豊川雄太が森保監督にアピール。「コパ・アメリカに出たい」

  • 中田徹●取材・文 text by Nakata Toru
  • photo by AFLO

 オイペンはカタール資本のクラブということもあって、冬のキャンプ地はドーハだった。ストライカーは3人。ともに191cmのダビド・ポレ、サムエル・エセンデがセンターフォワードでプレーし、豊川雄太は右サイドハーフに回った。よって、ベルギーリーグが再開したら自分はベンチスタートするものだと、豊川は思っていた。

ベルギーリーグで今季5ゴールをマークしている豊川雄太ベルギーリーグで今季5ゴールをマークしている豊川雄太 だから、2019年最初の試合となった1月19日のロケレン戦で、ストライカーとして先発することが決まった時、豊川は少し驚いた。

課題
上の豊川雄太についての記事を、最後の文に続けて書き進めること。

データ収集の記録
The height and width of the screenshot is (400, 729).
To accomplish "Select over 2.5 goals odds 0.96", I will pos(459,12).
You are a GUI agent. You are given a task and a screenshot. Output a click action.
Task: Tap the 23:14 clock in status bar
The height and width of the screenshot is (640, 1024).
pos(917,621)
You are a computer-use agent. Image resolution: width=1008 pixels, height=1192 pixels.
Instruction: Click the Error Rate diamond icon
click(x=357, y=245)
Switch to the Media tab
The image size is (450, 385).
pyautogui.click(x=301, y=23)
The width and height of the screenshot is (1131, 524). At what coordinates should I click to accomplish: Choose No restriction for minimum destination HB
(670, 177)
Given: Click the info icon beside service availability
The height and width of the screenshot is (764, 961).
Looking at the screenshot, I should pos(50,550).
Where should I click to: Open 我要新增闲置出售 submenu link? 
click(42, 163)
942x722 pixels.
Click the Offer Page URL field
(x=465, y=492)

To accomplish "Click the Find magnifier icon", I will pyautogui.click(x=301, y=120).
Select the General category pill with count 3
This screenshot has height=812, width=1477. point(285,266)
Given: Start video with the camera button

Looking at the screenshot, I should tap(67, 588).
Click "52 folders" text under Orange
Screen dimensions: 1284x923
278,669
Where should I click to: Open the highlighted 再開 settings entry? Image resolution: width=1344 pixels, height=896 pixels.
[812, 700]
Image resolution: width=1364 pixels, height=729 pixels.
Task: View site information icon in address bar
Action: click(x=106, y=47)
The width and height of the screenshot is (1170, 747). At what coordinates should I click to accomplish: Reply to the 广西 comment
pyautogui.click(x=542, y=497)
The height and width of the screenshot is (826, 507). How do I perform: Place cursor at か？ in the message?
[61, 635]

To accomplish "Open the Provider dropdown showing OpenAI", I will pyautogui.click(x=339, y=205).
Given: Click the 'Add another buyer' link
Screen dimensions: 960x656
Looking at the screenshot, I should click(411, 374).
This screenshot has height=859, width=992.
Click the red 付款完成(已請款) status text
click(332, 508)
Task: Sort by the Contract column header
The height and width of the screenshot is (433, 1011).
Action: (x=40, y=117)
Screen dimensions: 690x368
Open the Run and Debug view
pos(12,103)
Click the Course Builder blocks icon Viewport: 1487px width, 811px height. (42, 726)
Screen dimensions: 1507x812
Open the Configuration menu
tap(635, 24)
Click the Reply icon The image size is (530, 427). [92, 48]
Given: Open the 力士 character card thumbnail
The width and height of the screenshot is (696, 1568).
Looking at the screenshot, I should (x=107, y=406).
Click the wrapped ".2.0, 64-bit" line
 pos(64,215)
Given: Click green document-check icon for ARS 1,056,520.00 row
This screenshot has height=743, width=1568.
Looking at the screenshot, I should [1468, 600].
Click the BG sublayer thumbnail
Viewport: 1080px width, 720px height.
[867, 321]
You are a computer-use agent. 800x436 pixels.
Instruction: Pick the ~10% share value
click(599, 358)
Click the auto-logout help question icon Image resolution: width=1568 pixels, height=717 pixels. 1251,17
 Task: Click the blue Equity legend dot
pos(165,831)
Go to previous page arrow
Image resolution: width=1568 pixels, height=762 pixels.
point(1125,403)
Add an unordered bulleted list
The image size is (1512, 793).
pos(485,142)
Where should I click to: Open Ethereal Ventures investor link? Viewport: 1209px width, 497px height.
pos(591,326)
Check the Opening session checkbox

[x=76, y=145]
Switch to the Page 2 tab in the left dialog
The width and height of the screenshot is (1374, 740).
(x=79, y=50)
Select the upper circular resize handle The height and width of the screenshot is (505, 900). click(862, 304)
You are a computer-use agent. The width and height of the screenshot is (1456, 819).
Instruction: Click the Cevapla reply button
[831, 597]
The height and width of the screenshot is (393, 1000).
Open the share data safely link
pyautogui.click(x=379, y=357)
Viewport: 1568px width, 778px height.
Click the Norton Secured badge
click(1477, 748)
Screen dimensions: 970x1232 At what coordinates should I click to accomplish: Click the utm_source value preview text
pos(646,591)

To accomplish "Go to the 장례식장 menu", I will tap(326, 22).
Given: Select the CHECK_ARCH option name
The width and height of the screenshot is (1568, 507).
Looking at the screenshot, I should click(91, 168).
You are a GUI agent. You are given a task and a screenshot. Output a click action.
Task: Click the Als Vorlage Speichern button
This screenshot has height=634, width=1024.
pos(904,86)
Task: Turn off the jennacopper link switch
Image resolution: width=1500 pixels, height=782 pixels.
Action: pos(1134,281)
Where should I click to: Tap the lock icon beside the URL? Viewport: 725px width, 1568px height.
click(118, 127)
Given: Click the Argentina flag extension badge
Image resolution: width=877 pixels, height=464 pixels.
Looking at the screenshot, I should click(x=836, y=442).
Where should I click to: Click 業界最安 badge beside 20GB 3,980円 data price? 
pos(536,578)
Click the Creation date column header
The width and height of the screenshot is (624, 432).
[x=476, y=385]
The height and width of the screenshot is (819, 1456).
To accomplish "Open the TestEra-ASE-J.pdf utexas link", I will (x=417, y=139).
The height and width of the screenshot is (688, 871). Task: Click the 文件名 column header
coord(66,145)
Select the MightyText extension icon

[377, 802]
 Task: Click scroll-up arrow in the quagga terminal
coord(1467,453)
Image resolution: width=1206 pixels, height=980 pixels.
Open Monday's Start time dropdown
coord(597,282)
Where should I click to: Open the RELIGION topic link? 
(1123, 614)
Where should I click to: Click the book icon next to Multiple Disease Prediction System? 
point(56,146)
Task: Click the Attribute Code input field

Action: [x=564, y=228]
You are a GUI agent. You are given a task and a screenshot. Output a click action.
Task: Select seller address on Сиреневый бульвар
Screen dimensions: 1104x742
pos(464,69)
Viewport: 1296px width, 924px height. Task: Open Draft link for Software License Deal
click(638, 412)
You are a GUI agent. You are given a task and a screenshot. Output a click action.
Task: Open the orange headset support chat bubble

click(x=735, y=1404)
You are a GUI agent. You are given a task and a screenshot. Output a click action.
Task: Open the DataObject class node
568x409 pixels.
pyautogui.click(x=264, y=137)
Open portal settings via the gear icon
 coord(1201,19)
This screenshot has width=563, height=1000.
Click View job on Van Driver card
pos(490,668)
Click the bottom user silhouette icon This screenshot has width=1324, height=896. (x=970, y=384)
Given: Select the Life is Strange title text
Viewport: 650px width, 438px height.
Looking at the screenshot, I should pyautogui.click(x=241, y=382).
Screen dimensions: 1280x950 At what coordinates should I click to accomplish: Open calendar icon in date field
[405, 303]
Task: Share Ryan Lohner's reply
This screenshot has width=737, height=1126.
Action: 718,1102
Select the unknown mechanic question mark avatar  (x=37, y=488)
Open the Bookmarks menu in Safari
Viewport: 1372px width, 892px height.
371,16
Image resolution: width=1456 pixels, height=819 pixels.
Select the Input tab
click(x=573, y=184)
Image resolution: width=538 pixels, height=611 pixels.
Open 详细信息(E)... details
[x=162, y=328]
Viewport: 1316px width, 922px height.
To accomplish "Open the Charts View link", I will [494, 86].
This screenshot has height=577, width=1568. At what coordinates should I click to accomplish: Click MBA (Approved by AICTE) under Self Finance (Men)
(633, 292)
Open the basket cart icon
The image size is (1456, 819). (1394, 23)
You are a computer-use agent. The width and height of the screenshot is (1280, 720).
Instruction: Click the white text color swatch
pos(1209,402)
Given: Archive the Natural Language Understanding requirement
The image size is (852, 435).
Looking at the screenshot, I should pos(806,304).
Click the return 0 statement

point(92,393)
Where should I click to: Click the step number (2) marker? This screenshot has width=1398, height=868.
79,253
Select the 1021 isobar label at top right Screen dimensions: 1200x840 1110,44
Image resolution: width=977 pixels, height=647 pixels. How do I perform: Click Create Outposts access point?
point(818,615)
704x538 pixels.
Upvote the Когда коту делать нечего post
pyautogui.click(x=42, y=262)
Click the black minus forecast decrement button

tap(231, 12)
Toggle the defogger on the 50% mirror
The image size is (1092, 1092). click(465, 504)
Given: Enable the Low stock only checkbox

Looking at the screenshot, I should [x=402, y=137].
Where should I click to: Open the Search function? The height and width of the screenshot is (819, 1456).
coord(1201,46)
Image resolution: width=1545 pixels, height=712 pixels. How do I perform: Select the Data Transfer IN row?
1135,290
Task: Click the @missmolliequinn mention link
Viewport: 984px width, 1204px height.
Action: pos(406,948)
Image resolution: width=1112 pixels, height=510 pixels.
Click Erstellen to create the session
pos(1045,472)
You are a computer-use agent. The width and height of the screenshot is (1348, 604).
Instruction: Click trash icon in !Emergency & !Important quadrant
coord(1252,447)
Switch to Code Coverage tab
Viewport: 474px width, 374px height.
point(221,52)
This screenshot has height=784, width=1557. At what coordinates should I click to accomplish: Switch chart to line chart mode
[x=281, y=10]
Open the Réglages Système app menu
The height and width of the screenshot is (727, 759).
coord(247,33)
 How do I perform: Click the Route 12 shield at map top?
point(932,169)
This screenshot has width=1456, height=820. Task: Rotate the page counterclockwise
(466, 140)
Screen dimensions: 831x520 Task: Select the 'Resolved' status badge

解答
「チーム内にワントップが3人もいるじゃないですか。冬の合宿では、俺がサイドに追いやられた。監督も試す機会を与えたと思う。今日、途中から出てきた9番の選手(ポレ)は調子がよく、ドーハの練習試合でも点を獲っていたので、自分はサブかなと思っていたんです。(ポジション争いが激しいのは)自分の成長につながるからいいですね。だから、自分の色を出そうとしています」

 ポストプレーを得意とするポレ、力強さのあるエセンデ、ゴール前の嗅覚、献身性、俊敏性に秀でた豊川――。そのような三者三様のストライカー陣から、クロード・マケレレ監督は年明けの初戦に豊川を抜擢した。そして、豊川は指揮官の期待に見事に応えて40分、右からのクロスのこぼれ球に反応して今季5ゴール目を決めた。

 このゴールで勢いに乗った豊川は、43分にも相手の死角を突いてニアに走り込んで惜しいシュートを放っている。豊川は80分、サポーターのチャントを受けながらベンチへ下がった。このクラブで個人チャントを持っているのは、豊川ただひとりである。

 試合は4-1でオイペンの快勝。上機嫌のチーム関係者が「パーフェクト!」と、豊川を労いながら帰っていく。「個人としても、チームとしても、いいスタートが切れました」と、豊川もうれしそうだった。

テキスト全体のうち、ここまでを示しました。